§ **GIVEN TASK A**
Return every line of the records that follow the oil market report unchanged, leaving out the pictures.

§ **TEXT TO READ**
/---
* U.S. stocks turn negative, weigh on oil
* Dollar bounces up after early weakness, weighs on oil
* Tropical storm forms, not expected to hit Gulf of Mexico
* Coming up: API oil inventory data, Tues, 4:30 p.m. EDT (Recasts, updates prices, market activity, changes byline and moves dateline from previous LONDON)
By Robert Gibbons
NEW YORK, Aug 23 (Reuters) - Oil futures prices fell to a six-week low on Monday, turning negative as Wall Street slipped after a higher open and weighed down by the dollar's strength after the currency also bounced.
Lingering concerns about the economy, bulging U.S. stockpiles and spare capacity from producers kept pressuring the market after prices declined last week.
U.S. crude for October delivery <CLc1> fell 82 cents, or 1.11 percent to $73 a barrel by 12:19 p.m. EDT (1619 GMT), having traded from $72.80 to $74.48. That intraday low was the lowest since prices fell to $71.44 on July 7.
October Brent crude <LCOc1> fell 77 cents to $73.49.
"Oil was trying to get traction early with the (higher) stock market this morning. But the time of year and the oversupply are weighing on the market," said Phil Flynn, analyst at PFGBest Research in Chicago.
The U.S. summer driving demand season is nearing its end and the calendar is moving into the "shoulder" season between summer driving demand and the winter heating season.
U.S. stocks fell after a higher open, pulled lower by technology shares and Hewlett-Packard Co's <HPQ.N> weakness after it launched a bid for 3PAR Inc <PAR.N>. Lingering concerns about economic growth also weighed on stocks. [
]The euro <EUR=> extended declines versus the U.S. dollar, falling through support at the euro's 55-day simple moving average level. The dollar index strengthened <.DXY> after being weaker earlier.
\---
§ **SUPPLIED DATA**
/---
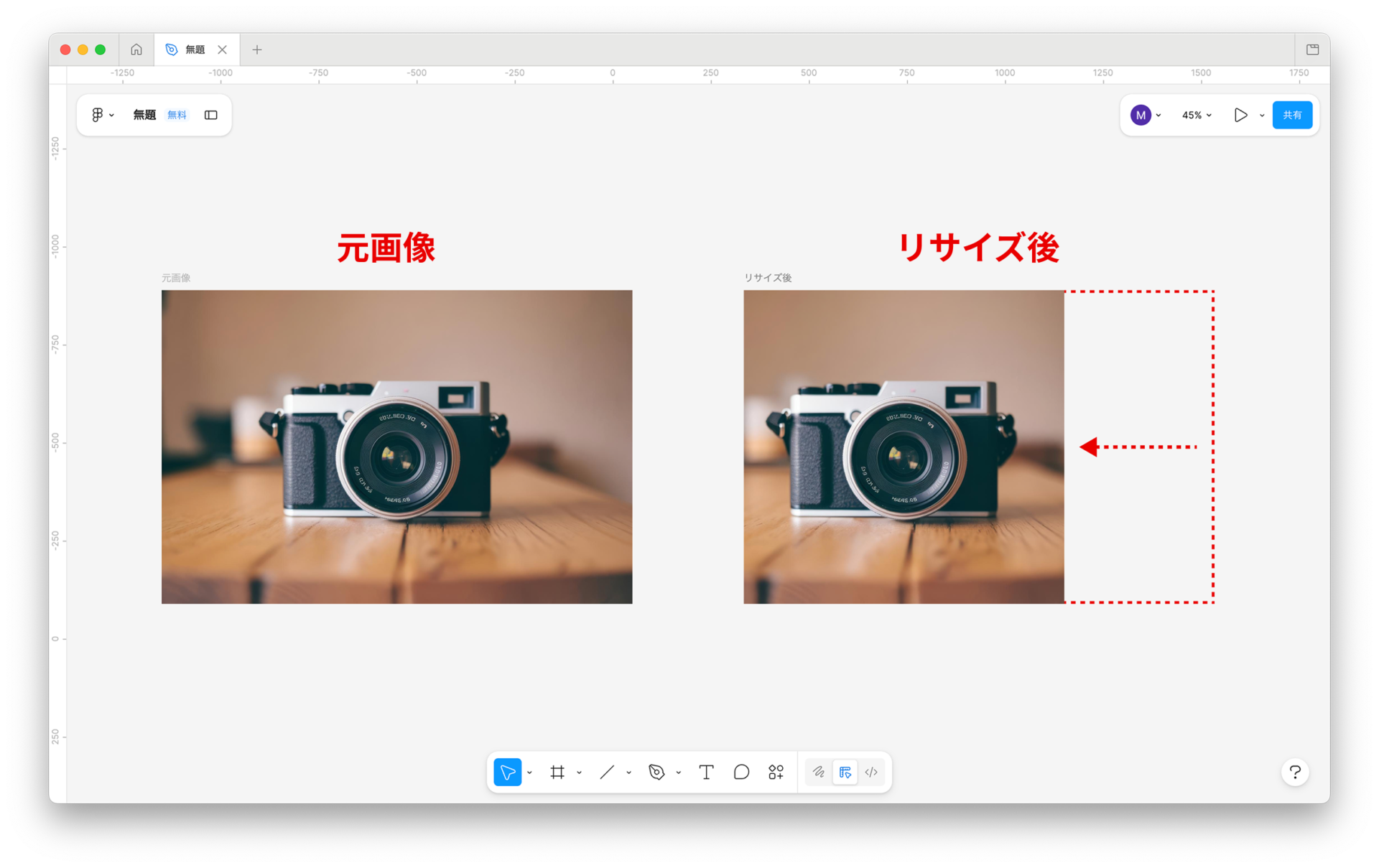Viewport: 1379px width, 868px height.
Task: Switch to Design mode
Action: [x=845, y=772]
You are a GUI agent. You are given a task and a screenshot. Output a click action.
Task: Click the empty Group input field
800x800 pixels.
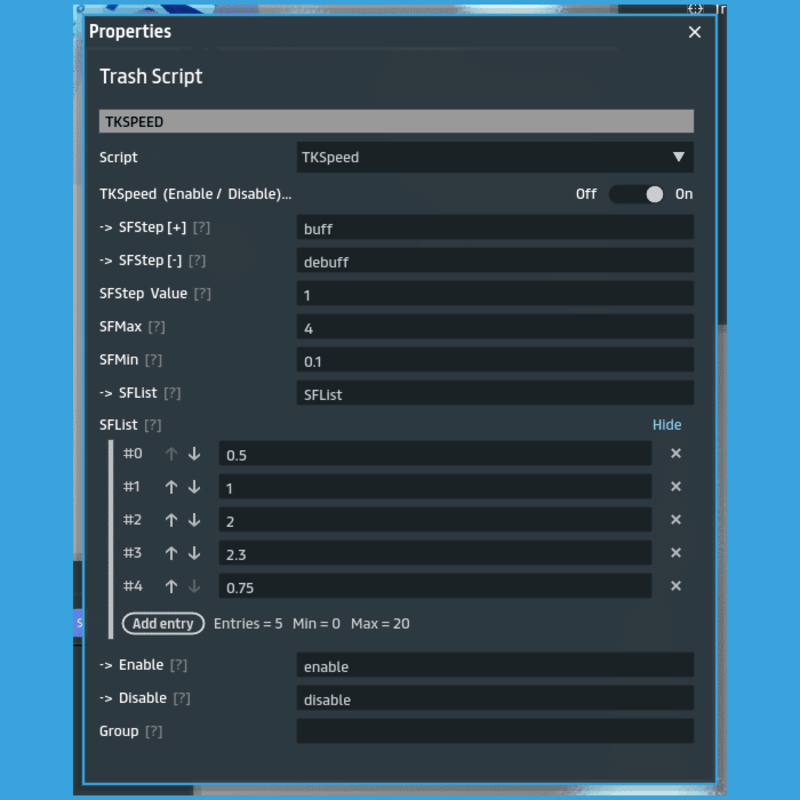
\---
§ **GIVEN TASK B**
Using the oil market report, decide whether each statement agrees with it: (i) October Brent crude fell 77 cents; (ii) the tropical storm was expected to hit the Gulf of Mexico; (iii) the intraday low for U.S. crude was the lowest since July 7. Answer yes or no for each, quoting the deciding words.

§ **TASK SOLUTION A**
Viewport: 1379px width, 868px height.
Task: Switch to Design mode
Action: [x=845, y=772]
You are a GUI agent. You are given a task and a screenshot. Output a click action.
Task: Click the empty Group input field
800x800 pixels.

§ **TASK SOLUTION B**
(i) Yes: "October Brent crude <LCOc1> fell 77 cents to $73.49."
(ii) No: "Tropical storm forms, not expected to hit Gulf of Mexico"
(iii) Yes: "That intraday low was the lowest since prices fell to $71.44 on July 7."